Octanoylated ghrelin is synthesized in X/A-like cells of the stomach and is secreted from these cells by exocytosis.5) EGCG reportedly suppresses the exocytosis of histamine through the 67-kDa laminin receptor (67LR).34) Galloylated catechins such as EGCG bind to 67LR, but non-galloylated catechins such as EGC and epicatechin do not.35) In this study, EGCG, but not EGC, decreased the octanoylated ghrelin level in the culture medium of AGS-GHRL8 cells. Since AGS-GHRL8 cell line was established from human gastric carcinoma AGS cells,12) in which 67LR is expressed,36) the difference in the inhibitory effect of EGCG and EGC on octanoylated ghrelin production and secretion may be due to a difference in their binding abilities to 67LR. Only limited information is available regarding the relationship of octanoylated ghrelin and 67LR, and thus, further studies are needed to elucidate their relationship. TEAVIGO® (Lot:504091) contains 1.57% (−)-epicatechin-3-O-gallate and 0.50% (−)-gallocatechin-3-O-gallate. Since galloylated catechins bind to 67LR, these catechins may exert inhibitory effect on octanoylated ghrelin production. However, the concentration of these two catechins were very low compared with that of EGCG. Therefore, the decrease in the plasma level of octanoylated ghrelin in mice administered TEAVIGO® could be due to the action of EGCG.

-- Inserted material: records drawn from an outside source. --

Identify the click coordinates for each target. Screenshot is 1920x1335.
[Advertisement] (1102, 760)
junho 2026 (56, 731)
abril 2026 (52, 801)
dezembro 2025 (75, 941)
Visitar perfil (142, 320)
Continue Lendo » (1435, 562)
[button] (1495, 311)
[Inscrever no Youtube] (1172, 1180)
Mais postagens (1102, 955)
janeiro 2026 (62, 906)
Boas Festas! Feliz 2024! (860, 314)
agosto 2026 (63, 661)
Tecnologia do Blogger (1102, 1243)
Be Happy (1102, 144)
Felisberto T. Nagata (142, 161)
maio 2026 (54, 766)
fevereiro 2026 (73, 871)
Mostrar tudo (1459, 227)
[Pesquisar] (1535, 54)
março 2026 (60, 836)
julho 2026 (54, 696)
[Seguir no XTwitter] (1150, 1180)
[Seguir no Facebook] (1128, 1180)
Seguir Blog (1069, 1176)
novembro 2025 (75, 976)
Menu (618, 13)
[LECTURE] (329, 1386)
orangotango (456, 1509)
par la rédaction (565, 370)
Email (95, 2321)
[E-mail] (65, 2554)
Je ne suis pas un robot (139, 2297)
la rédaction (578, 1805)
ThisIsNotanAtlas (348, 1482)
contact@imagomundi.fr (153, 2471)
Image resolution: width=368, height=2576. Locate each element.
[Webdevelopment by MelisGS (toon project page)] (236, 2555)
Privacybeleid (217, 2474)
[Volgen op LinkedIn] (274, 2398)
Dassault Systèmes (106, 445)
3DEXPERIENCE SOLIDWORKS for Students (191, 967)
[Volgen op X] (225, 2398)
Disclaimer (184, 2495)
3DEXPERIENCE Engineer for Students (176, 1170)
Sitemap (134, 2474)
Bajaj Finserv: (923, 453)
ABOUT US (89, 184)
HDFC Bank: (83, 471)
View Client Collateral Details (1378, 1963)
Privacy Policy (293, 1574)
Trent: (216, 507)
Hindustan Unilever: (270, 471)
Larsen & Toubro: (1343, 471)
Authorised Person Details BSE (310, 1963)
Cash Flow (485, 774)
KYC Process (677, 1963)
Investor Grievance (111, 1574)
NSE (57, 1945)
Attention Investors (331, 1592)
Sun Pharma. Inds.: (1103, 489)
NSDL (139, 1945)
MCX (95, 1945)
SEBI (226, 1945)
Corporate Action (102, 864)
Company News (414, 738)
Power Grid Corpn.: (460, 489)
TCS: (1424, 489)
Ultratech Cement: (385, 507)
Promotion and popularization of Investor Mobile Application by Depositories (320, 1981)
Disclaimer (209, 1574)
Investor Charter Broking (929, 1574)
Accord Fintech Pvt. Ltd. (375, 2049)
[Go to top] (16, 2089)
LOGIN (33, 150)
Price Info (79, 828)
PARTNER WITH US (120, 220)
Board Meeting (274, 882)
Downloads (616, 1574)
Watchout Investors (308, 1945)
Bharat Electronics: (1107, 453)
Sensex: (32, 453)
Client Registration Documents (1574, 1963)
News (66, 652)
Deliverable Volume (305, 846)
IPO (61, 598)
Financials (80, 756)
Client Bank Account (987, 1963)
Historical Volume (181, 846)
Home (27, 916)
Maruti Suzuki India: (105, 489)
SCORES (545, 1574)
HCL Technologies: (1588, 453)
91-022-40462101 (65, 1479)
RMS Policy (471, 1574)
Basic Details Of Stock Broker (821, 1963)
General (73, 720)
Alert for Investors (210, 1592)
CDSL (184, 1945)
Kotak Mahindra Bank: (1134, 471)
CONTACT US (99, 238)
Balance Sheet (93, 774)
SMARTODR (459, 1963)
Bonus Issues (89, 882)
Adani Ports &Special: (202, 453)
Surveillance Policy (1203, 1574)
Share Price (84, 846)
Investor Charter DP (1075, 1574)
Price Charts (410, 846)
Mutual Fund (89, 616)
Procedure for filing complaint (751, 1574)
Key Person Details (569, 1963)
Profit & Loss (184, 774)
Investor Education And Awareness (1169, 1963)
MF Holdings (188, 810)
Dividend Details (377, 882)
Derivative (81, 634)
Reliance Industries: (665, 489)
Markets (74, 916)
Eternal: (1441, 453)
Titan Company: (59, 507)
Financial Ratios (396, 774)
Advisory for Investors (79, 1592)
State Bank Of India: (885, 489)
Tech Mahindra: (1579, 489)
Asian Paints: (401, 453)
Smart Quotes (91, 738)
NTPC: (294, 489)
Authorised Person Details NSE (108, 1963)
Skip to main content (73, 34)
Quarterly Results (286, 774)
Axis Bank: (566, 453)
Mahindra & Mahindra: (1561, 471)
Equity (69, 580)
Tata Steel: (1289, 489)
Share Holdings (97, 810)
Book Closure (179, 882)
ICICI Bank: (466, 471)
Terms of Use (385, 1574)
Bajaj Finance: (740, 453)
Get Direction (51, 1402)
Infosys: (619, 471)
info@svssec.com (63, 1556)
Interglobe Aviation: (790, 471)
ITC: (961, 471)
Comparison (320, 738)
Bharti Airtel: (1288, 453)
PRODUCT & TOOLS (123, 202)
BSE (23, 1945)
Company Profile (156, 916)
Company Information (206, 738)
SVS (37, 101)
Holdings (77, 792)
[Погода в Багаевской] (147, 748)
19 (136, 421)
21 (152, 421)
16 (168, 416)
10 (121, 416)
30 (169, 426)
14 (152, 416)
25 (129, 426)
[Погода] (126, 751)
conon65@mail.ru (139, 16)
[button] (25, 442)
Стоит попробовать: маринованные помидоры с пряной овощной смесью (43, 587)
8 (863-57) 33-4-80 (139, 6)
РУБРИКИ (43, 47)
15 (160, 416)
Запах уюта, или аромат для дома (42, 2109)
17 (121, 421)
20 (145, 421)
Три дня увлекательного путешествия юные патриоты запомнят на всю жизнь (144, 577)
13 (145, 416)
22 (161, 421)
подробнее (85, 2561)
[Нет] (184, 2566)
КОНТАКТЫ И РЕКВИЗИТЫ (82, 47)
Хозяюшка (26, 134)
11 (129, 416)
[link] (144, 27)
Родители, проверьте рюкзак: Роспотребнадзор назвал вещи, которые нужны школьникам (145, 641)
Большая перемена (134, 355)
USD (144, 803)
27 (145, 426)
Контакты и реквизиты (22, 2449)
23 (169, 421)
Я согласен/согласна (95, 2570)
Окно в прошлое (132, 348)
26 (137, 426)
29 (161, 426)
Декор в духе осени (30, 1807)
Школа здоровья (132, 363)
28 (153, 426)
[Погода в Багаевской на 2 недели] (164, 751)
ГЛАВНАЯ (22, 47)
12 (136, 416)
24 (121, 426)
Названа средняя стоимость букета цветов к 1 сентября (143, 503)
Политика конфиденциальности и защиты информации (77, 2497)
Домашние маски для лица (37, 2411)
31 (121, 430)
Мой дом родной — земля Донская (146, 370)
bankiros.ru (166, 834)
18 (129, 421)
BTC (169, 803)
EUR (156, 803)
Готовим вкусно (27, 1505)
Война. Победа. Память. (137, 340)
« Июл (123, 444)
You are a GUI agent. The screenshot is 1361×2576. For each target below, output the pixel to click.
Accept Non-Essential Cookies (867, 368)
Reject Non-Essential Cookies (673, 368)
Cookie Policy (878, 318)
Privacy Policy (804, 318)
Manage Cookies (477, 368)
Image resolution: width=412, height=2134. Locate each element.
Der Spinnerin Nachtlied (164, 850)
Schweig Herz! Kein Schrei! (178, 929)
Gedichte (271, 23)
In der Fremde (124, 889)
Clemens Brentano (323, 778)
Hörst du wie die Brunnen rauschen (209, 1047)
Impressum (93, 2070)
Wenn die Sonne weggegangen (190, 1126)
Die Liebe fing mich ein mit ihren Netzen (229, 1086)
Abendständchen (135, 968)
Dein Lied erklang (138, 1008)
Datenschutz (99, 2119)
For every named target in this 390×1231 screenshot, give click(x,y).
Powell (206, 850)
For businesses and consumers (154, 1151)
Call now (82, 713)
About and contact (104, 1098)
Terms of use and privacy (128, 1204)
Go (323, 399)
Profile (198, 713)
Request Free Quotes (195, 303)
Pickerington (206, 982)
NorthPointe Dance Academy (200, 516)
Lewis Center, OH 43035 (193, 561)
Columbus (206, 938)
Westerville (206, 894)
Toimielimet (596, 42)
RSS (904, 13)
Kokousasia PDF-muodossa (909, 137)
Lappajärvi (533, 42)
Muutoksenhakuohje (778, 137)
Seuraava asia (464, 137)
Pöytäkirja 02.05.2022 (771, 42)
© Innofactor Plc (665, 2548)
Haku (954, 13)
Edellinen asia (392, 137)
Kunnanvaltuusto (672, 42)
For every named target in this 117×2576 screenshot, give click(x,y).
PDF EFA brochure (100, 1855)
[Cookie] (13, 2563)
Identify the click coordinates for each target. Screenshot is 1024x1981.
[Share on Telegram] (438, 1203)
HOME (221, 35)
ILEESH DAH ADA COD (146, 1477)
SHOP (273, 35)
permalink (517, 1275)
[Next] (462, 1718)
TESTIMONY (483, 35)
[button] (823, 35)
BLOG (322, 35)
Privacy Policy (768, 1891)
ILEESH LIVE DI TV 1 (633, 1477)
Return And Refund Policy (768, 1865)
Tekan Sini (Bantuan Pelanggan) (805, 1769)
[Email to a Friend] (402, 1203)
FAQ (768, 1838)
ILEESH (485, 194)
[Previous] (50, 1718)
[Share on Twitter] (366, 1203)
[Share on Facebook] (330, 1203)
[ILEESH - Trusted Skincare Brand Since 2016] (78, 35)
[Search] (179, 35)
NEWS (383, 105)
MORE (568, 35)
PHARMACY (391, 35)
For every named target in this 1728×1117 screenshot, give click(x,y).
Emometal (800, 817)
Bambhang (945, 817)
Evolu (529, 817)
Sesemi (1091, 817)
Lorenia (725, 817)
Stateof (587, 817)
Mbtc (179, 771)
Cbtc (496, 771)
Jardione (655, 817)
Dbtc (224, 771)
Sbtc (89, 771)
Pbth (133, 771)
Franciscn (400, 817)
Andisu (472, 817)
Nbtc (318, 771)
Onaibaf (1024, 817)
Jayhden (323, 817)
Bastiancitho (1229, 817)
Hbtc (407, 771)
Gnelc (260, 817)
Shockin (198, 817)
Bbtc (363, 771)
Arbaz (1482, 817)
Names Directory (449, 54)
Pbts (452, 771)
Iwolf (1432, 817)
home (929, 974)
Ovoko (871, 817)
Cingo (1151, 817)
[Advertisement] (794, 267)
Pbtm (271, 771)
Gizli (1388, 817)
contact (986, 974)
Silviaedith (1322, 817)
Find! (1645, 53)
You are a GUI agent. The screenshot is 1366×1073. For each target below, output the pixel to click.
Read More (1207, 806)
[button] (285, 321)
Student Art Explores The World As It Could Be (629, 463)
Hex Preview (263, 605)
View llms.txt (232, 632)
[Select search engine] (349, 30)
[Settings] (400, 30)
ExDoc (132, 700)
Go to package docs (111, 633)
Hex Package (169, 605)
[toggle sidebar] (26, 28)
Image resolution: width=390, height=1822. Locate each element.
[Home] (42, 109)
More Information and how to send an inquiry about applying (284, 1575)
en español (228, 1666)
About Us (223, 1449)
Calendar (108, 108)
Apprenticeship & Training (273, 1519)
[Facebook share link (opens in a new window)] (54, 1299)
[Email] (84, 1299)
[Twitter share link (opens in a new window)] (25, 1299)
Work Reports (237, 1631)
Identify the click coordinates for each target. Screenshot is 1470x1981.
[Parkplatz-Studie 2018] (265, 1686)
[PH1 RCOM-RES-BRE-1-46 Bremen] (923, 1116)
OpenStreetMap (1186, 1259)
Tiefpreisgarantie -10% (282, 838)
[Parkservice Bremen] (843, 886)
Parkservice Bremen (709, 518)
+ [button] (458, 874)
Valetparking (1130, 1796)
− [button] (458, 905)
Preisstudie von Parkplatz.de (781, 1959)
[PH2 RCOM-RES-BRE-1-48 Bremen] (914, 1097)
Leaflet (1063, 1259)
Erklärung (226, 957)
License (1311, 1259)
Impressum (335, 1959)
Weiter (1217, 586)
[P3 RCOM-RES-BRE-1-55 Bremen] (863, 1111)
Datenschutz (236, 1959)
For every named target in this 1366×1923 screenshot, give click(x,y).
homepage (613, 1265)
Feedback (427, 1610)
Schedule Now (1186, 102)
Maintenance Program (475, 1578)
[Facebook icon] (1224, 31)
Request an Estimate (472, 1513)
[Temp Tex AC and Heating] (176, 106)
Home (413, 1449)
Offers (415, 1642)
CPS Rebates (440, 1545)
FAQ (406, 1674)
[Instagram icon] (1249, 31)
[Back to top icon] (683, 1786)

In this study, we demonstrated that EGCG suppressed the levels of octanoylated ghrelin in vitro and in vivo. The results suggest that the decrease in octanoylated ghrelin may be involved in the anti-obesity effects of EGCG, the most abundant catechin in tea. As previous studies have indicated the safety of EGCG administration,37–39) EGCG has potential as a safe and effective anti-obesity agent through lowering ghrelin.
We are grateful to Taiyo Chemistry (Tokyo, Japan) for providing TEAVIGO®. This work was supported by Japan Society for the Promotion of Science (JSPS) KAKENHI (Grant Numbers 15H06805 and 16K01848).
The authors declare no conflict of interest.